Niente paura. Quest’illusione adesso è finita. Le città della costa sono in crisi, mentre nelle Barbagie e nei supramonti sopravvivono quegli squarci di mondo antico che ricordano alla nuova e disorientata Sardegna i suoi legami con un passato più sereno e con una società rurale in simbiosi con la natura, valori che non sono mai morti anche se gli antichi sentieri sono risucchiati dalla boscaglia, le fontane in pietra nera vengono incanalate nei tubi di plastica e per costruire le capanne invece delle frasche si usano lamiere ondulate di metallo o vetroresina. In realtà, infatti, la qualità della vita del pastore, del contadino e del vignaiolo non è sostanzialmente mutata. Ora viaggiano in fuoristrada robusti anziché a cavallo o su vecchi motorini, ma continuano a faticare in una campagna sempre più difficile.
Si possono ammirare ancora i costumi tipici, gustare cibi genuini, trovare i prodotti più autentici, esplorare zone incontaminate e selvagge. I ristoranti non hanno mai abbandonato la cucina tradizionale, le antiche ricette non sono mai state riscoperte ma sempre e soltanto riproposte con gli stessi ingredienti delle massaie di una volta in un assortimento dove ha sempre regnato soltanto il sapore naturale di carni, pesci e formaggi e dove non manca mai un boccione di Cannonau.

Domande proposte:
[a] Citi dal testo sulla Sardegna il passo che comincia con "Niente paura. Quest’illusione" e prosegue fino a "sempre più difficile.".
[b] Prosegua il testo sulla Sardegna riprendendo subito dopo l'ultima frase riportata.

Estratto dei dati:
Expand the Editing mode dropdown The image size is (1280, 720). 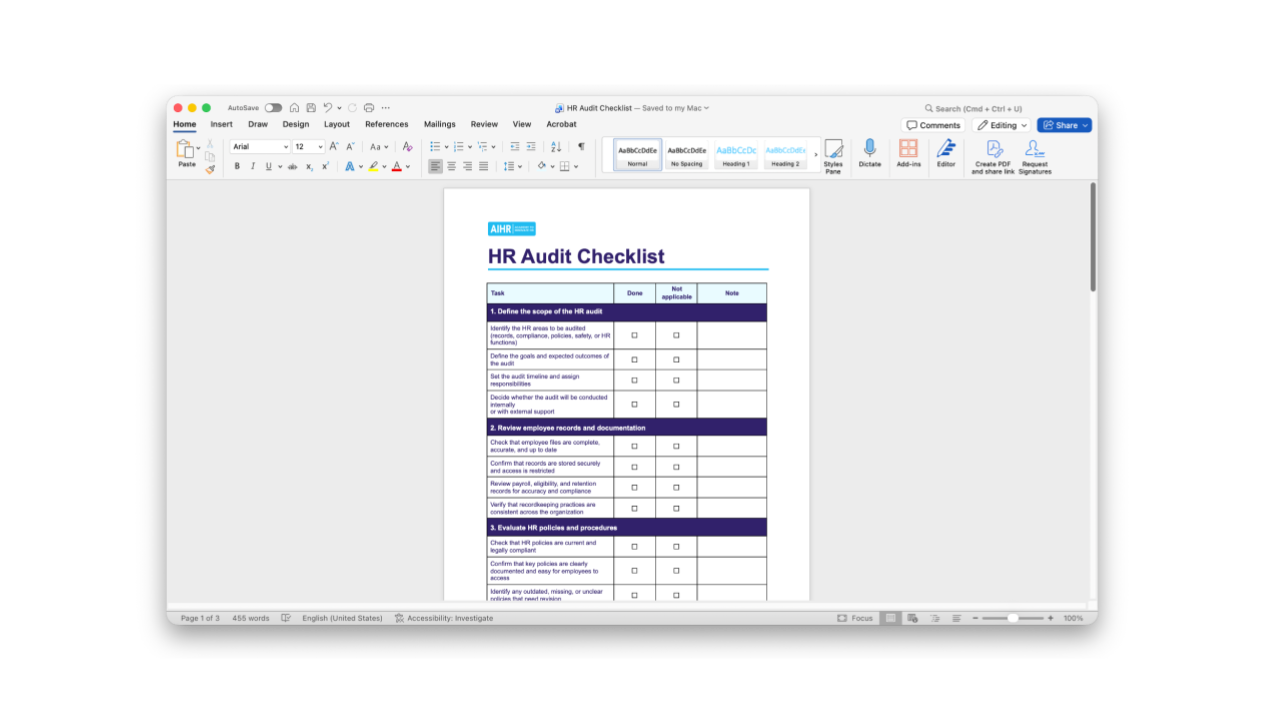pyautogui.click(x=1002, y=125)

Risposte fornite:
[a]
Niente paura. Quest’illusione adesso è finita. Le città della costa sono in crisi, mentre nelle Barbagie e nei supramonti sopravvivono quegli squarci di mondo antico che ricordano alla nuova e disorientata Sardegna i suoi legami con un passato più sereno e con una società rurale in simbiosi con la natura, valori che non sono mai morti anche se gli antichi sentieri sono risucchiati dalla boscaglia, le fontane in pietra nera vengono incanalate nei tubi di plastica e per costruire le capanne invece delle frasche si usano lamiere ondulate di metallo o vetroresina. In realtà, infatti, la qualità della vita del pastore, del contadino e del vignaiolo non è sostanzialmente mutata. Ora viaggiano in fuoristrada robusti anziché a cavallo o su vecchi motorini, ma continuano a faticare in una campagna sempre più difficile.

[b]
Non ignoro di certo che tra Doc e Docg siamo già a 20 disciplinari, ma che ce ne facciamo di contenitori burocratici buoni per tutto e per il contrario di tutto quando il solo vitigno Cannonau dà perlomeno un centinaio di vini completamente differenti fra loro? Differenti, gente, lo ripeto e lo sottolineo. Diversi sul serio, mica soltanto per l’etichetta! I vini naturali non hanno i sapori e gli aromi omologati e mostrano tutte le differenze che derivano dal proprio territorio e dal suo microclima Chi non ha ancora capito cos’è la biodiversità, cos’è la ricchezza di sapori e di profumi che la biodiversità elargisce a piene mani… che cos’aspetta a venire in Sardegna?
Troverà alcuni vini stupendi nelle enoteche e qualcuno anche nei supermercati. Ma troverà pure una serie di vini sfusi, fatti dal parente che li ospita oppure dal vicino o da un amico, messi in bottiglioni di plastica o in taniche se proprio non si riesce a recuperare qualcosa di vetro, alcuni magari imbevibili, ma in gran parte gustosi e certamente qualcuno anche eccelso. Dagli imbevibili ci si può difendere, basta berne poco e versare il bicchiere nel primo vaso di gerani che capita a tiro. Ma gli eccelsi valgono la pena. Ci si ricorderà di loro fino alla fine della vita. Provare per credere.

 

8 thoughts on “Graffiti di Sardegna: Pratobello

  1. Massimiliano Montes

    Caro Mario, i tuoi incantevoli racconti sembrano uscire da una lanterna magica.
    Progresso. Parola strana che già etimologicamente implica l’idea di un avanzamento.
    Il progresso ci deve essere, altrimenti saremmo ancora all’età della pietra. E non ho sinceramente nostalgia di stenti, fatica, morte e una sopravvivenza media non superiore ai 25 anni.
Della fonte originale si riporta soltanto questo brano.